● Texto de lectura

================================

XIX Domingo del T.O. (Mt 14, 22-33) - Ciclo A: Por A. Pronzato


Por A. Pronzato

La ley de los espacios en blanco

El predicador no conocía la cueva de Elías

El otro día participaba en la Eucaristía dominical de incógnito, en medio del pueblo de Dios (una costumbre que me suelo practicar cuando voy al extranjero), en un país que me gusta mucho y en una catedral que, a pesar de su grandiosidad, nunca llega a intimidarme. Se puso a mi lado en el banco una señora que, después de hacer la señal de la cruz, me susurró al oído:

-Buenos días, señor...

Aquel detalle me calentó el corazón (algo que puede pasar ¡hasta en una asamblea litúrgica!).

Señalo, para evitar equívocos, que aquella mujer habría encendido ya al menos veinte velas del lampadario.

Y vino luego el sermón. Por desgracia, el calor se disipó enseguida. El sacerdote empezó a tronar contra una fantasmagórica «teología del silencio de Dios», contra la cual, visto el ardor que ponía, debía tener pendiente alguna cuestión personal.

Cuanto más se acaloraba, tanto más me enfriaba yo y me sentía molesto.

El efecto benéfico del «buenos días, señor» había desaparecido por completo.

Lo oía gritar (más que dirigirse a la gente, parecía que sus interlocutores fueran aquellos teólogos, responsables de todas las calamidades del mundo moderno):

«¡Que no digan tonterías! Dios no se calla, Dios nunca ha guardado silencio. Dios habla. Y hasta grita...».

Me resultaba un tanto indigesta la imagen de un Dios que no dejaba de hablar. Pero el predicador, sin tener en cuenta mi repugnancia, seguía impertérrito acalorándose cada vez más:

«Su voz es la más fuerte que pueda oírse en el mundo. Se impone a todas las demás. Somos nosotros los que no queremos oír, los que nos hacemos los sordos...».

Crucé furtivamente mi mirada con la mirada un poco atónita de la mujer. Me hizo un signo con la mano que parecía indicar resignación. O acaso se sentía culpable... o desafortunada...; y quería saber si quizás también yo estaba un poco sordo, o desconcertado, o simplemente era poco afortunado.

Le devolví una media sonrisa, lo más tranquilizante que pude, que intentaba decir: «¿Qué le vamos a hacer? Por lo visto, a veces se nos cruzan los cables».

================================

● Registros proporcionados
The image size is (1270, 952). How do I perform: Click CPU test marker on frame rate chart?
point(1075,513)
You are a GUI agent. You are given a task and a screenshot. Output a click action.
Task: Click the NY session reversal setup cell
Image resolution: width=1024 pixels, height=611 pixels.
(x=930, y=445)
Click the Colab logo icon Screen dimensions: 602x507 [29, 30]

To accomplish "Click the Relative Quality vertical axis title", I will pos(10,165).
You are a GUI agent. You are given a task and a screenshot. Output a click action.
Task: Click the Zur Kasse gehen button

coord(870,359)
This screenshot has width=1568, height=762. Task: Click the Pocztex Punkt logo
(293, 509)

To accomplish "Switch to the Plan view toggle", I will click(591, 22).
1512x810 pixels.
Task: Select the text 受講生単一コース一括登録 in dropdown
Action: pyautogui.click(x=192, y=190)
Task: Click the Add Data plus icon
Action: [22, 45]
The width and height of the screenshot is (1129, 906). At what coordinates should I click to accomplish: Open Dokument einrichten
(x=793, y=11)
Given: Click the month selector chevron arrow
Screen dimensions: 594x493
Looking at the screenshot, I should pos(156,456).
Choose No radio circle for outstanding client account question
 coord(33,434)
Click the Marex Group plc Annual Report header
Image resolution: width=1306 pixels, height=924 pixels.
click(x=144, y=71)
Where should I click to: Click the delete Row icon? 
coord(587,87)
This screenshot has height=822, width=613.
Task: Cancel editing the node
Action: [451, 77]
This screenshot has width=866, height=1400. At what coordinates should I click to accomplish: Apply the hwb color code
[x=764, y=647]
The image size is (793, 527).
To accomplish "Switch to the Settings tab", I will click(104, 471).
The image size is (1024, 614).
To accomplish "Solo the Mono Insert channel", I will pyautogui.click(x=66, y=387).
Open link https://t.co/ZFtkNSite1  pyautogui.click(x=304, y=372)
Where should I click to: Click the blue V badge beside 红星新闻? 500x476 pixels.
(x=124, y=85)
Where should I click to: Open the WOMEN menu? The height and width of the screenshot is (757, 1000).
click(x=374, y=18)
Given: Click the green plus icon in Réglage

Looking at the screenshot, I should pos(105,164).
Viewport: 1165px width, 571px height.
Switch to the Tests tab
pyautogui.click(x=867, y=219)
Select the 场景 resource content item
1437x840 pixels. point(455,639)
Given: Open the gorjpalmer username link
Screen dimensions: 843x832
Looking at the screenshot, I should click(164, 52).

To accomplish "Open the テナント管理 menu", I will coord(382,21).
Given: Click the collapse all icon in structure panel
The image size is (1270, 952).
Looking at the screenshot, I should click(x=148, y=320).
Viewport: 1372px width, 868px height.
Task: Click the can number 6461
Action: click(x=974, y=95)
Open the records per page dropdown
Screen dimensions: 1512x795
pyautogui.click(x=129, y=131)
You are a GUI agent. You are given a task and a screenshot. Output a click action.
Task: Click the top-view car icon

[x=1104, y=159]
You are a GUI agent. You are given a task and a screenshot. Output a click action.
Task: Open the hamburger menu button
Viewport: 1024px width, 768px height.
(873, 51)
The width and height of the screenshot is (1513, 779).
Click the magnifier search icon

================================

● Tu objetivo
Extrae del texto de lectura, copiándolo tal cual, el fragmento que va desde "El otro día" hasta "velas del lampadario.", ambos incluidos. Los registros no guardan ninguna relación con el texto de lectura.

● Solución a continuación
El otro día participaba en la Eucaristía dominical de incógnito, en medio del pueblo de Dios (una costumbre que me suelo practicar cuando voy al extranjero), en un país que me gusta mucho y en una catedral que, a pesar de su grandiosidad, nunca llega a intimidarme. Se puso a mi lado en el banco una señora que, después de hacer la señal de la cruz, me susurró al oído:

-Buenos días, señor...

Aquel detalle me calentó el corazón (algo que puede pasar ¡hasta en una asamblea litúrgica!).

Señalo, para evitar equívocos, que aquella mujer habría encendido ya al menos veinte velas del lampadario.